Lo que se pide:
Según el texto sobre AMLO, ¿de qué tiene el monopolio el Estado?

Texto dado:
-----

Bueno, pues AMLO es, digamos, la encarnación de la bandera (por tercera vez: gústele o pésele): “y cualquiera que le obstruyere el paso habrá de ser disuadido por una rociada de chingaxos cortesía de nuestro glorioso Ejército Mexicano”, lo dice en la Biblia y la Constitución.
El Estado tiene el monopolio del uso de la fuerza, pero también la obligación de emplearla en estos casos. Consentir este tipo de agravios sienta un precedente de vulnerabilidad y de debilidad, aunque dicho precedente ya lo estableció hace tiempo un señor llamado Ovidio.
AMLO dice que el Presidente no puede ser rehén de nadie y en eso la razón le asiste totalmente. Pero en vez de despachar a los manifestantes con rigor, como dicta el manual, prefirió sacrificar el interés de la Nación por dos horas, claro, como que él mismo se ha encargado de abaratarlo mucho.
Esto evidencia -una vez más- que AMLO se sigue comportando como candidato porque nunca ha dejado de ser candidato; y que jamás ha entendido lo que supone ser Presidente Constitucional, Jefe de Estado y de Gobierno, Titular del Poder Ejecutivo y Comandante Supremo de las Fuerzas Armadas.
Él prefiere seguir siendo el Andrés Manuel buena onda y continuar cosechando votos para una fabulosa elección próxima que sólo existe en su imaginación y que lo convertirá en Rey perpetuo de México y Monarca absoluto del Mundo. “¡Ándele pues, güelito! ¡Sí, ya acuéstese! (¡Alguien llévese a papá Andrés que ya está necio!)”.
Ningún jefe de estado puede permitirse el lujo de estar cautivo ¡dos horas! por un puñado de inconformes (con buenas razones o no). Todas las razones jurídicas le asisten para barrerlos de un manotazo militar. Y si no lo hace, no se crea que es por humanismo ni por magnánimo, sino por el costo político que ello tendría.
Esta forma hipócrita de ejercer el poder (duro con los adversarios políticos, pero endeble a la hora de cuidar la gobernabilidad) parece distintiva de AMLO, aunque en realidad se ve replicada por administraciones de cualquier nivel, de cualquier color, porque todos los gobiernos tienen los ojos puestos en la siguiente elección. Y ya sea por cuidar los intereses del partido o los de un proyecto político personal, es que se pasan por alto auténticas violaciones al estado de derecho.
Ahora una pregunta que -le juro- intenta ser reflexiva más que provocadora: ¿Sería fascista un gobierno que obligara a su población a vacunarse?

-----

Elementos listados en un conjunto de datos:
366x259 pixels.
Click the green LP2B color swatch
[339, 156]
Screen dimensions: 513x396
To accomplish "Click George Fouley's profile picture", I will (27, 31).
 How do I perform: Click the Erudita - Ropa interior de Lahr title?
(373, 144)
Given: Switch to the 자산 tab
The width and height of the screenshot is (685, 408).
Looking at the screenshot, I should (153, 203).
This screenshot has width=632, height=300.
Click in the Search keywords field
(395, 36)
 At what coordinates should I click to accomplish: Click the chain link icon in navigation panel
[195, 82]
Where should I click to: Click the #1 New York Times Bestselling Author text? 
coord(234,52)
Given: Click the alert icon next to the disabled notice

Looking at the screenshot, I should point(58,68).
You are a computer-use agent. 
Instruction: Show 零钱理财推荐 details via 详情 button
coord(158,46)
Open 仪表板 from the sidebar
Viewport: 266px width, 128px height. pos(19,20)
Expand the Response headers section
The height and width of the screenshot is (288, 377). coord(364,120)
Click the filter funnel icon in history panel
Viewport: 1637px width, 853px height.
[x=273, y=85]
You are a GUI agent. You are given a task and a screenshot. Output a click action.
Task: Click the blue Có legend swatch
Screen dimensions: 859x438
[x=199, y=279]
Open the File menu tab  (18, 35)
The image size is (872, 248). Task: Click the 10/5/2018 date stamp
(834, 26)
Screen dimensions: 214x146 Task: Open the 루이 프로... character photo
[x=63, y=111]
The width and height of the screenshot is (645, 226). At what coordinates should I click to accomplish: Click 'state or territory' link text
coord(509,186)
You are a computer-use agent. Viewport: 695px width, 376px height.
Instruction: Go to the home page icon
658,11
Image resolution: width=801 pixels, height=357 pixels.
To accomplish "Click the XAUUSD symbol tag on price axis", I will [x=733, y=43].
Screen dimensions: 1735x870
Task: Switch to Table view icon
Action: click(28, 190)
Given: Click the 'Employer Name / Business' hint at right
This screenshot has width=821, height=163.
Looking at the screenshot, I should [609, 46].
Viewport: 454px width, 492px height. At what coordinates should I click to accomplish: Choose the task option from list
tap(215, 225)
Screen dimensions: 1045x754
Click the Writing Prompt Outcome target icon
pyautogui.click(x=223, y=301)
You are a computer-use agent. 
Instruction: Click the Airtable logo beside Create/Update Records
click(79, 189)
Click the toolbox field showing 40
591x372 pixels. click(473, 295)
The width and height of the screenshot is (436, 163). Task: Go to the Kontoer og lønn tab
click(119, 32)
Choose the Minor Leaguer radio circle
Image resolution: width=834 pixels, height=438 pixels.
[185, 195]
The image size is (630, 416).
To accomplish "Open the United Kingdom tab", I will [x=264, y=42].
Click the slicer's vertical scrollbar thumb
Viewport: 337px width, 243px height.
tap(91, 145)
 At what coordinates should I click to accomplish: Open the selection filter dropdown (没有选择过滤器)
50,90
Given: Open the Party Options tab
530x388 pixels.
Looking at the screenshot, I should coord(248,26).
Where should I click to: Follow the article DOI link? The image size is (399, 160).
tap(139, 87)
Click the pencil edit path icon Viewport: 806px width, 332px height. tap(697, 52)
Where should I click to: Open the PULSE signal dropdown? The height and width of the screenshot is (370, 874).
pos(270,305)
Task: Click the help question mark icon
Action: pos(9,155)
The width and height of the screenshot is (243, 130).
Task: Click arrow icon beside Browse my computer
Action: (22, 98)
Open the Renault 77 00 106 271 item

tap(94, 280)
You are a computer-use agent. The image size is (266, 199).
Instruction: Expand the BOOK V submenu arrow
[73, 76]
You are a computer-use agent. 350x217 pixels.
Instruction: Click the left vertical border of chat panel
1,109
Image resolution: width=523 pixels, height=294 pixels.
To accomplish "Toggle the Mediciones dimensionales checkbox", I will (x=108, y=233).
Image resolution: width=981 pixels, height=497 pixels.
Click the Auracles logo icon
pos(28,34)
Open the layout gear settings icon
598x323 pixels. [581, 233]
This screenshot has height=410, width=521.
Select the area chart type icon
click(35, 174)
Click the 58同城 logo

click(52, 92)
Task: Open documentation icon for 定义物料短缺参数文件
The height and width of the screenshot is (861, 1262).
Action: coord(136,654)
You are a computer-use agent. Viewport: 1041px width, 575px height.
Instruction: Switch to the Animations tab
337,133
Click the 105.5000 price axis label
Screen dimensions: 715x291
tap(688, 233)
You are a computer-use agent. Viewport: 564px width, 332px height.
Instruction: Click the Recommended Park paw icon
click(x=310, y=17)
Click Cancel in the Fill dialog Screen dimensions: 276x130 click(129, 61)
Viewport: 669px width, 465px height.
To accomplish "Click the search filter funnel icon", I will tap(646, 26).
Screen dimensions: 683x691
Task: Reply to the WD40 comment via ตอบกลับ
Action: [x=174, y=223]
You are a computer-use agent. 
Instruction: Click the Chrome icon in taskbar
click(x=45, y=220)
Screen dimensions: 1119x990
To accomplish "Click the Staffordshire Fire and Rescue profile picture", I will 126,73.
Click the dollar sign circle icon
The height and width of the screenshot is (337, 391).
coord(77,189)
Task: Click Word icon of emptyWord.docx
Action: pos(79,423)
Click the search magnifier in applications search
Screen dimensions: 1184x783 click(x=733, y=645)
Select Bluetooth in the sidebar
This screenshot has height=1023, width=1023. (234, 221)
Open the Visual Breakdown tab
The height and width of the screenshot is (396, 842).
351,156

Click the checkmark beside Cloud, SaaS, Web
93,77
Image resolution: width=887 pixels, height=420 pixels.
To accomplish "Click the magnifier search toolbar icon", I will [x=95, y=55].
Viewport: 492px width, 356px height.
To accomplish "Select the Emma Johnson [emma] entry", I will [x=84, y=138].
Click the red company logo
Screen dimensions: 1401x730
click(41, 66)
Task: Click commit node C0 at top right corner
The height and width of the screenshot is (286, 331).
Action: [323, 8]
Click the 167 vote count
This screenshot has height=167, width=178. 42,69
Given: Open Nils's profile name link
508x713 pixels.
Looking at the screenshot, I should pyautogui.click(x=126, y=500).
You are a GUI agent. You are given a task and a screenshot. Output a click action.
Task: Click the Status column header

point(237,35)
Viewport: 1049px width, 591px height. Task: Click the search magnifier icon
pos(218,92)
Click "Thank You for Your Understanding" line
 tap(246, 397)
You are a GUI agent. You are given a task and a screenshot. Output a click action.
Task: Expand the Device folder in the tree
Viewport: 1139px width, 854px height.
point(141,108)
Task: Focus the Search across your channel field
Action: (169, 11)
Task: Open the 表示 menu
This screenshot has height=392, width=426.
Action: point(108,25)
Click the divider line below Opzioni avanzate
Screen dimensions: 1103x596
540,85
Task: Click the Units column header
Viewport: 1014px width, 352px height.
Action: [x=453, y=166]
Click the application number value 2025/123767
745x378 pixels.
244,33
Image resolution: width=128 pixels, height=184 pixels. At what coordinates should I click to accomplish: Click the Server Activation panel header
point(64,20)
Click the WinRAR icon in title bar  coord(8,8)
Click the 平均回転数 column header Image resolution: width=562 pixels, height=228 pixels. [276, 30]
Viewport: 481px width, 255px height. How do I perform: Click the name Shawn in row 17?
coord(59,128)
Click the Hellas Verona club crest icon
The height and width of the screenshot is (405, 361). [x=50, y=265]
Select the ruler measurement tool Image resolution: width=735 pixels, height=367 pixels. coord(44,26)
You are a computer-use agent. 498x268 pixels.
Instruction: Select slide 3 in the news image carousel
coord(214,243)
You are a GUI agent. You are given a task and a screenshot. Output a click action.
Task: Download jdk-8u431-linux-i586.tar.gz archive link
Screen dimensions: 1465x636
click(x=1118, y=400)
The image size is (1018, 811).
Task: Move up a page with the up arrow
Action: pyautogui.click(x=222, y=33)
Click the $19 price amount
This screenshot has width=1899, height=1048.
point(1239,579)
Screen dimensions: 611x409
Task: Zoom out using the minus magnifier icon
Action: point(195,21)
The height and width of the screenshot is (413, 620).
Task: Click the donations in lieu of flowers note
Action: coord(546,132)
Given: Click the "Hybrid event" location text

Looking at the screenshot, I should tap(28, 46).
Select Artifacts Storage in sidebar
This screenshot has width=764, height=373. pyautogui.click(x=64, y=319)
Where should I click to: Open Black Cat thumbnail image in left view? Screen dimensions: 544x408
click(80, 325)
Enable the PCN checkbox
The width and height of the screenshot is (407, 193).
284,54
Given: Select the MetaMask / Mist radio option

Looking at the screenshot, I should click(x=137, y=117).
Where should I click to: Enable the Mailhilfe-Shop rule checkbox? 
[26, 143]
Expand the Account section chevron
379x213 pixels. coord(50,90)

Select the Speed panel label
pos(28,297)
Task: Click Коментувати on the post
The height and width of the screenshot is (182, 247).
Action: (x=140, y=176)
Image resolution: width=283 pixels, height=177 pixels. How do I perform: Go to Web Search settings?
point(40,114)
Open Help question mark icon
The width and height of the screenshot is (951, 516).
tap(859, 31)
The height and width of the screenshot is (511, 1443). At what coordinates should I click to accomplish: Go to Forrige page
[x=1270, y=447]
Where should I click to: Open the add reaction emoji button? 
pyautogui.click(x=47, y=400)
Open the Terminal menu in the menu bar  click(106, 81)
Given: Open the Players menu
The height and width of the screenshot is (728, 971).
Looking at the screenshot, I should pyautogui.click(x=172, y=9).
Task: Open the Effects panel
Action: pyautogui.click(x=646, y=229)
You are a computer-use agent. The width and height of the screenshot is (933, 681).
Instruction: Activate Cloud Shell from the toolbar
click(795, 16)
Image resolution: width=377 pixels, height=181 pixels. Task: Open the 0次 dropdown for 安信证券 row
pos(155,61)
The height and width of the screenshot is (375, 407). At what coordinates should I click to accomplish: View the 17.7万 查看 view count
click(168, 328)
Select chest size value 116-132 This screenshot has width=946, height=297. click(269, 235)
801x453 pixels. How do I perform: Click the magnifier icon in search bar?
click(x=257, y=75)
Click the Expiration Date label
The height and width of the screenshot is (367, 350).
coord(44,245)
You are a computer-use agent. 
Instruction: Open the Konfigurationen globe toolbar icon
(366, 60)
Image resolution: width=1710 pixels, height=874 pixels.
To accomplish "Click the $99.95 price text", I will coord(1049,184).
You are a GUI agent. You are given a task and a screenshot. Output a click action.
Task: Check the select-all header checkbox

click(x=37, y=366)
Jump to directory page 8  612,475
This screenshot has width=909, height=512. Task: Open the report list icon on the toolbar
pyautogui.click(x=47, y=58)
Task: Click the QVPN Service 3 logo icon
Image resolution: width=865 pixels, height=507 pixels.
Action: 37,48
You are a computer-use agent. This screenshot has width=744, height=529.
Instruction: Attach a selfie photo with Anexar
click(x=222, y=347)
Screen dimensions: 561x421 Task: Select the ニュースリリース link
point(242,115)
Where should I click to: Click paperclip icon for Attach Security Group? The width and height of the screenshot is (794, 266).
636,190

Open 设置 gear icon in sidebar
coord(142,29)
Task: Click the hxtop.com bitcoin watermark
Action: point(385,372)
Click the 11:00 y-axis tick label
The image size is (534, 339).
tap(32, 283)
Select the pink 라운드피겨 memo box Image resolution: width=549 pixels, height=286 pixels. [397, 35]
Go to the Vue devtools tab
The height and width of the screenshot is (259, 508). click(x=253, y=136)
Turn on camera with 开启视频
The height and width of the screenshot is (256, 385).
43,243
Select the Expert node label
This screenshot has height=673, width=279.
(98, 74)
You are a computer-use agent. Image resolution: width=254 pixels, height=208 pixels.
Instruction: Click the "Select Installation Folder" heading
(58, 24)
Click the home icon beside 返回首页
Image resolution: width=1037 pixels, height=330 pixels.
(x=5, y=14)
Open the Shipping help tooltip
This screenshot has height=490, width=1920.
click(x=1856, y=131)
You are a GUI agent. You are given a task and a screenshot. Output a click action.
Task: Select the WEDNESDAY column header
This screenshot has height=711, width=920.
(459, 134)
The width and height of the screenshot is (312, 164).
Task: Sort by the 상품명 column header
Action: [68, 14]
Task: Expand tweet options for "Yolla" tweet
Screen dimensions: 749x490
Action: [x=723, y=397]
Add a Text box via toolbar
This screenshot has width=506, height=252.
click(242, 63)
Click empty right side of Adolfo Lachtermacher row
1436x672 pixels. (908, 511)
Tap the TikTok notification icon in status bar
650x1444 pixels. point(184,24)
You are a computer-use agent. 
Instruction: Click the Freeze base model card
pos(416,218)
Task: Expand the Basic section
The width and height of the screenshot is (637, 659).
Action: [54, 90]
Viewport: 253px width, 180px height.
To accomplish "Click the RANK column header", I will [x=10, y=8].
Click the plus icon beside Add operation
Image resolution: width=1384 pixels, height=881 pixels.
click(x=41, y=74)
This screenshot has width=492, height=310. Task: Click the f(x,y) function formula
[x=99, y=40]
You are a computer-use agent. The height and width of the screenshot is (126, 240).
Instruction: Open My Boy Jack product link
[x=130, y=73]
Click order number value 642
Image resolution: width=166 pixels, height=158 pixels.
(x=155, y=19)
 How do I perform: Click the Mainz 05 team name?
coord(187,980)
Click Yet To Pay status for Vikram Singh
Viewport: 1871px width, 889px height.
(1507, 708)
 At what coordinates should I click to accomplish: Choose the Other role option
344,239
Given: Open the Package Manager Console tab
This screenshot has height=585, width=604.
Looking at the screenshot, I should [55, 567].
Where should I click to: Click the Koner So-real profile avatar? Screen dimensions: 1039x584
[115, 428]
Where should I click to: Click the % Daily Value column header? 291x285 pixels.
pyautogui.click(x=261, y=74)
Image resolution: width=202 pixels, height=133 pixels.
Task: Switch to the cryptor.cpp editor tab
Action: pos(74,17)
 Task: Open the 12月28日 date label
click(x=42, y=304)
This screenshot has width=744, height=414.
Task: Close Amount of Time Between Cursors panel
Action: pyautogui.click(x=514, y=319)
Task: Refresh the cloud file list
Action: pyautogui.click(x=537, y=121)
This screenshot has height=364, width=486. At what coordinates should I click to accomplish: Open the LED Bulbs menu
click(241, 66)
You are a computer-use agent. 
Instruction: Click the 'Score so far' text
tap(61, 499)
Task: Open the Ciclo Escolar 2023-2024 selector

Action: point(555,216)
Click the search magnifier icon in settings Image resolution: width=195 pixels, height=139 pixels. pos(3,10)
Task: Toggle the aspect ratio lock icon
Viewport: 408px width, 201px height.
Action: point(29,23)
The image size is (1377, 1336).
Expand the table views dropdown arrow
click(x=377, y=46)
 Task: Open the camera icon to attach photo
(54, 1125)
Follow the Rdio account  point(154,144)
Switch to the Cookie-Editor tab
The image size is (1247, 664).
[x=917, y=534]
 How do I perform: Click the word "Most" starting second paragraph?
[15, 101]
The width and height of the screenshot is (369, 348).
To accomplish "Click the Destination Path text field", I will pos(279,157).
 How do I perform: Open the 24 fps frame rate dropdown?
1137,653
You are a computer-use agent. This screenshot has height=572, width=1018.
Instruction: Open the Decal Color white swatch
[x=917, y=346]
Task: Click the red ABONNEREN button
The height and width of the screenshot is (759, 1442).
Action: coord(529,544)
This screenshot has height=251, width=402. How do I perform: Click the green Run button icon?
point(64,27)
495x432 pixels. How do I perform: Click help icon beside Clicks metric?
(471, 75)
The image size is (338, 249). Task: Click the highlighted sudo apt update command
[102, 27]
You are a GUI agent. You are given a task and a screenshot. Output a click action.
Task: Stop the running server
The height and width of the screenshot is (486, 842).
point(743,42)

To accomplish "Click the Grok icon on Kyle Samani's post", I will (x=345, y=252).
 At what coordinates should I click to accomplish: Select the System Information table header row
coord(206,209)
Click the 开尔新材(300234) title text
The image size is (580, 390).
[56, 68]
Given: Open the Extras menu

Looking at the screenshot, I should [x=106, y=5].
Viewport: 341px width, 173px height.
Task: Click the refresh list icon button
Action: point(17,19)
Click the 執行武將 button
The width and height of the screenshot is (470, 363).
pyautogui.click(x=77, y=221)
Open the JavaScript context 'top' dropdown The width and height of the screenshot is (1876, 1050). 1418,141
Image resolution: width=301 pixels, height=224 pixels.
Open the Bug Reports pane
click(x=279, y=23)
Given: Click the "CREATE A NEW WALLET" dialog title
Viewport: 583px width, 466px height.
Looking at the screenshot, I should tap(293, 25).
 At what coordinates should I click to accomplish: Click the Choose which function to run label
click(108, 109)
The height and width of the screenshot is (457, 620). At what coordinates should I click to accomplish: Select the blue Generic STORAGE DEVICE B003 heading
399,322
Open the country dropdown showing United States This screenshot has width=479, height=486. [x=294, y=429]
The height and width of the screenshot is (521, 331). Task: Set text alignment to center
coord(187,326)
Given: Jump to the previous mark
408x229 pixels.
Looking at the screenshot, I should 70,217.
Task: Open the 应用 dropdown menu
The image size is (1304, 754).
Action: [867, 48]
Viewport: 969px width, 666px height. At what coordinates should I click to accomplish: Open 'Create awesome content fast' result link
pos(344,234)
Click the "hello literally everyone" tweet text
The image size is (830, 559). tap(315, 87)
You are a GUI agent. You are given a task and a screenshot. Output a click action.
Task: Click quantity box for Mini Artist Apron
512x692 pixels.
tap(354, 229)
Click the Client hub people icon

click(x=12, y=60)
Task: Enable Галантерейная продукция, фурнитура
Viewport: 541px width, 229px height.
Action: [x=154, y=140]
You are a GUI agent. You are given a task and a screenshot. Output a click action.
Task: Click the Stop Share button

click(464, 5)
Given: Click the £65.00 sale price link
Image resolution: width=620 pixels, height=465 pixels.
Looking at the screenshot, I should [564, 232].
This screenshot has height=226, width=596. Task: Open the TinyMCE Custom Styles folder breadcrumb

-----

Solución:
Del uso de la fuerza.